A three-year extension on plans to build a biomass plant on the former Westfield open cast colliery site has been granted ... on one condition.
That the developer protects a badger sett now found to be occupying the site.
It’s understood the applicant - Scottish Biofuel Ltd - has prepared a mitigation strategy to be implemented prior to any construction work starting on the 13 hectare site 1.5 miles west of Kinglassie.
Badgers in the United Kingdom are protected under their own Act of parliament.
Original planning permission for the facility, which when completed will comprise of a combined 40MWR heat and power plant, pellet manufacturing facility and a biomass stockpiling and processing area, was granted back in September 2008.

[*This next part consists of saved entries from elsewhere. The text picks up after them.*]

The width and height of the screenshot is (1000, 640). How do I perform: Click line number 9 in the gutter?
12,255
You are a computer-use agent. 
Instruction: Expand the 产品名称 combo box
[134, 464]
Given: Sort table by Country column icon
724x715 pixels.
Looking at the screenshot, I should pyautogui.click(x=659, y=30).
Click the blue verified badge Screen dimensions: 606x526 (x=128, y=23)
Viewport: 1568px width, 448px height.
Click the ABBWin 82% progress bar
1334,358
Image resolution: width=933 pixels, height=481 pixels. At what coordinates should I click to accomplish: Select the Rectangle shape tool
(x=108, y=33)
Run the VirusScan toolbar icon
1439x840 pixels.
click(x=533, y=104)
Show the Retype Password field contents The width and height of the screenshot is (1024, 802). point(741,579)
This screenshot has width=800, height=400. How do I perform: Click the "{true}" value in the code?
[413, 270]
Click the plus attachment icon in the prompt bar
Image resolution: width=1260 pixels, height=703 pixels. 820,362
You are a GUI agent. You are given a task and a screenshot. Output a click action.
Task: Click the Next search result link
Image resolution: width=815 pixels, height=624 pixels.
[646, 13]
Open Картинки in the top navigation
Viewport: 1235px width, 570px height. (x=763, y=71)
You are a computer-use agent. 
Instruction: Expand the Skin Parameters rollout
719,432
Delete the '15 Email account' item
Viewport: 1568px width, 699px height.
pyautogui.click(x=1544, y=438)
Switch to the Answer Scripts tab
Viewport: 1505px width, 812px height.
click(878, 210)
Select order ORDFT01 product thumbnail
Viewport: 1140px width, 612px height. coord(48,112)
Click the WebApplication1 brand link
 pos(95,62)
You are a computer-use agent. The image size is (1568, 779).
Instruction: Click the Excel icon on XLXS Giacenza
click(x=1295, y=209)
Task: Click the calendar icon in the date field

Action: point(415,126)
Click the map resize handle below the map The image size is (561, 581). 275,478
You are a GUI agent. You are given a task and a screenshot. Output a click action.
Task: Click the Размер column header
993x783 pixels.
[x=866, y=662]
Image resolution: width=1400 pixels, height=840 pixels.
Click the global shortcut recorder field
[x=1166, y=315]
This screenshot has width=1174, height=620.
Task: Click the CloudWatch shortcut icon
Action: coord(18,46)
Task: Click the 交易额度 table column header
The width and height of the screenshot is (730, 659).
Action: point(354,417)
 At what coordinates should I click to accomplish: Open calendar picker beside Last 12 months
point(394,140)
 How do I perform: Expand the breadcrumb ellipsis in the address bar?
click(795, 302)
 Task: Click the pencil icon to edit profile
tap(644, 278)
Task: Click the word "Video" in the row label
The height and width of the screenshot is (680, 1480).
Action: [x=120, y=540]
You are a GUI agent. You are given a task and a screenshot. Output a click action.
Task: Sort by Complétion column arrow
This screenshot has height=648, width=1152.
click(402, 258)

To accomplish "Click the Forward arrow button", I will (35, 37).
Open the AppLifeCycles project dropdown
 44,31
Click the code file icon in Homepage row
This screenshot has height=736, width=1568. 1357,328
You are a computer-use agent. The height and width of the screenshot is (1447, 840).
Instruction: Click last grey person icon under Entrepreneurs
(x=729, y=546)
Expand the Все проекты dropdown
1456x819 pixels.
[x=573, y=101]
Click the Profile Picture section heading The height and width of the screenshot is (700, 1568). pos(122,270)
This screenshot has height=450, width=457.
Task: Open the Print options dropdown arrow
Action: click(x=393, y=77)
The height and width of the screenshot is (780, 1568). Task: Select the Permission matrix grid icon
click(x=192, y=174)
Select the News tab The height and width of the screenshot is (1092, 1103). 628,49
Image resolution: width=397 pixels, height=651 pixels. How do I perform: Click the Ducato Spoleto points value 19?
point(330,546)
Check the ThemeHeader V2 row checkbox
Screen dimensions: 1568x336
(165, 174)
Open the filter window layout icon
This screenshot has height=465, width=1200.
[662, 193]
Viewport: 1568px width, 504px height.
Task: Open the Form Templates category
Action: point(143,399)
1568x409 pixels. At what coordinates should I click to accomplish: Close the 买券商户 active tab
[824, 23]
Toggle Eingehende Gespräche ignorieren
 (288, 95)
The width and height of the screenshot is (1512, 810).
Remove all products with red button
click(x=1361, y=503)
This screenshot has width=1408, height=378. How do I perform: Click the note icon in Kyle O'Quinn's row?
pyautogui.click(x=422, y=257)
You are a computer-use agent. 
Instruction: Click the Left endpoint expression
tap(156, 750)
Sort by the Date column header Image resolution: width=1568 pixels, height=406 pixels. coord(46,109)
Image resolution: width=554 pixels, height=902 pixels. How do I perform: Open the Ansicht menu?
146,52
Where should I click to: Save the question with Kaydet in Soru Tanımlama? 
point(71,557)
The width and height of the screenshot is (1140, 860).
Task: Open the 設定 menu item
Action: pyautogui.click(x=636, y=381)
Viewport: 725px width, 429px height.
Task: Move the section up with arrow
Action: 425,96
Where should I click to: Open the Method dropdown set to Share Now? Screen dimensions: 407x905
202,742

But the five year permission period, which ended on September 17, 2013, was not met by the developer, reportedly because of the current economic climate.
Councillors took the decision to extend planning permission at Wednesday’s meeting of the Central Area Planning Committee, (CAPC).
Concerns were raised over possible environmental changes to the site that could in turn impact on the surrounding communities.
But case officer James Wright told members that updated reports from SEPA and Fife Council’s own contaminated land team confirmed the site was consistent with original assessments made presented at the time of the original application and that no significant new environmental issues had been found.
Glenrothes councillor Altany Craik, said the committee took the common sense approach to grant the the extension.
He said: “It was the obvious and sensible decision the committee could take, no new environmental issues has occurred other than that of the badgers and it was reasonable at this stage to allow the developers the extension.”
A rich seam of history runs through Westfield
The first public announcement of plans for the Westfield open cast site were made on August 23, 1948 by Mr L. R. Milligan, area depute manager of the National Coal Board at Kelty Flower Show.
It begun in 1955 on the site of the former Kirkness Colliery, with production commencing in 1956.
At its most productive the site produced 20,000 tonnes of coal per week, approximately 40 per cent of Scotland’s open cast capacity at that time.
It was the biggest open cast site in Britain and reported to be the largest and deepest hole in Europe.
Production, which from 1961 yielded around 22 million tonnes of washed coal (coal in which certain impurities have been removed), ended in February 1985.